Being Essex Flowers
Justin Berry, Phillip Birch, Amanda B. Friedman, Heather Guertin, Tatiana Kronberg, Joshua Smith, Lizzie Wright
March 22 - April 19, 2015

Applied to Phillip Birch, Heather Guertin, and Amanda B. Friedman’s work, the concept of “being” has this mysterious, existential, maybe cosmic bent. It underlines Phil’s fascination with primordiality, and the way his unnerving sculptures try to forge a pathway between nothingness and existence. It directs us towards the unoccupied spaces on Heather’s canvasses, revealing the way that those painted atmospheres make the painted figures appear freshly emerged from The Beginning; appear as though they’re evolving through those voids rather than living in them. It supports Amanda’s use of painting as a way inward, as a means of exploring the notion of a supernatural reality.
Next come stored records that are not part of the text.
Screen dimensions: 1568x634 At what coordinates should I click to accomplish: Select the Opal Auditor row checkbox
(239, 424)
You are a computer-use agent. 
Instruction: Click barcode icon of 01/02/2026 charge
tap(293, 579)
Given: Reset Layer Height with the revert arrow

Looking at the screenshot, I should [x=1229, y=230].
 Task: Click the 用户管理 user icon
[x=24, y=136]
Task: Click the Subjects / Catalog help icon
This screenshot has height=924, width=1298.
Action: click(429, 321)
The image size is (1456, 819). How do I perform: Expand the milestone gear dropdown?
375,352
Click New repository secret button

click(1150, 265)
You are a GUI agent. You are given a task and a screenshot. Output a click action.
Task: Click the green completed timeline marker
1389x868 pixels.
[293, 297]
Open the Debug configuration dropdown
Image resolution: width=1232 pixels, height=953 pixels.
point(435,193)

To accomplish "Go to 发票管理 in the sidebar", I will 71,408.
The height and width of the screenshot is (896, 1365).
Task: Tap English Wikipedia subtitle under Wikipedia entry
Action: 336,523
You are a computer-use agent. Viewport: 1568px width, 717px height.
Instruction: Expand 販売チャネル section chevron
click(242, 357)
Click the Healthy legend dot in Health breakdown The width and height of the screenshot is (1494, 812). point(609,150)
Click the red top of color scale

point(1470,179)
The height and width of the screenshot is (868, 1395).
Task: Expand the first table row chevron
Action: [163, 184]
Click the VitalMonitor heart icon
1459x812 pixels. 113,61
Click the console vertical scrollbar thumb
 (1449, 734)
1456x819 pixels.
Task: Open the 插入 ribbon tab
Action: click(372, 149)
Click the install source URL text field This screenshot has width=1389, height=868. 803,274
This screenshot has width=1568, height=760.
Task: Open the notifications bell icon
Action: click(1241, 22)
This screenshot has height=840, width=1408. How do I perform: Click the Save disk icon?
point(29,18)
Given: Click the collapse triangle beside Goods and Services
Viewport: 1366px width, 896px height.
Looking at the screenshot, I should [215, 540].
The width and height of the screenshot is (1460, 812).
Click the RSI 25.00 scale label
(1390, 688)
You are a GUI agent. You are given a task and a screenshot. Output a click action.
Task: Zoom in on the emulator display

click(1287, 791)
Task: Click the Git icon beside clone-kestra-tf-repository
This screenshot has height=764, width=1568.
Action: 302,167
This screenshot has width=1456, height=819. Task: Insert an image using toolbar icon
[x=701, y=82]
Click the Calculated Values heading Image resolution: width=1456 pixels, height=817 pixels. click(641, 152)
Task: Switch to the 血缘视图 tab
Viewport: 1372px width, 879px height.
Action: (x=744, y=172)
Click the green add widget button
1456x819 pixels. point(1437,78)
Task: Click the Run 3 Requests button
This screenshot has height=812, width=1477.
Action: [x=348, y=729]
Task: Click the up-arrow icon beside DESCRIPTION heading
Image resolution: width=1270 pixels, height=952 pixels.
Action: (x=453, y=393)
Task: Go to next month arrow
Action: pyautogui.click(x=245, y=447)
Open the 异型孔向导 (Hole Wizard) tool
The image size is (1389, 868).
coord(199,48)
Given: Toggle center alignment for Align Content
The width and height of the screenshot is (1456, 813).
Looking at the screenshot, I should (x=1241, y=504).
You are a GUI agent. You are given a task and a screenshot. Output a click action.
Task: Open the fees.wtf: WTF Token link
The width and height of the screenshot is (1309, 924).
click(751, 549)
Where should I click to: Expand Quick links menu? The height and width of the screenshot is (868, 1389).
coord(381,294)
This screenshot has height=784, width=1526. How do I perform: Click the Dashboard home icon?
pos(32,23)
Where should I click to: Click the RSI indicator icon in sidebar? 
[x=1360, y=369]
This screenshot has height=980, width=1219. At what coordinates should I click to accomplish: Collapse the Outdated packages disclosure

Lizzie Wright and Tatiana Kronberg make art that renders the concept human. Sculptures in Lizzie’s oeuvre present sex in a prismatic way, refracting the sociological onto the biological, the two merging in and beaming through the lens of humor. Tatiana jointly employs the powers
of suggestion and disembodiment. Together, they toy with our impulse to seek meaning, reminding that “meaning” is as fragile and fluid as the reality it helps us to construct.

The idea feels human in a different way in Joshua Smith or Justin Berry’s work, pointing out towards the world we have created for ourselves. I always bought the anonymously-written argument about Joshua’s monochromes over on The Painted Wrd,* an argument that goes about contextualizing that storied strain of painting in the age of the Internet. If the Internet renders more and more of our lived experiences incorporeal, so the discussion goes, Joshua’s carefully and precisely colored canvases provide a space to reconnect with our physicality by experiencing theirs. My paraphrasing, of course. Finally, asserting the inextricableness of leisure, agency, and beauty to the human experience and studying the way that the Internet’s ubiquity has changed these, Justin looks not to the analog for their contemporary iterations, but instead forages for them deep within the screens and wires surrounding us.

Each of these artists along with Patrick Brennan and I, cooperatively run Essex Flowers gallery in New York City. There, we come together to think about, show, and revel in art.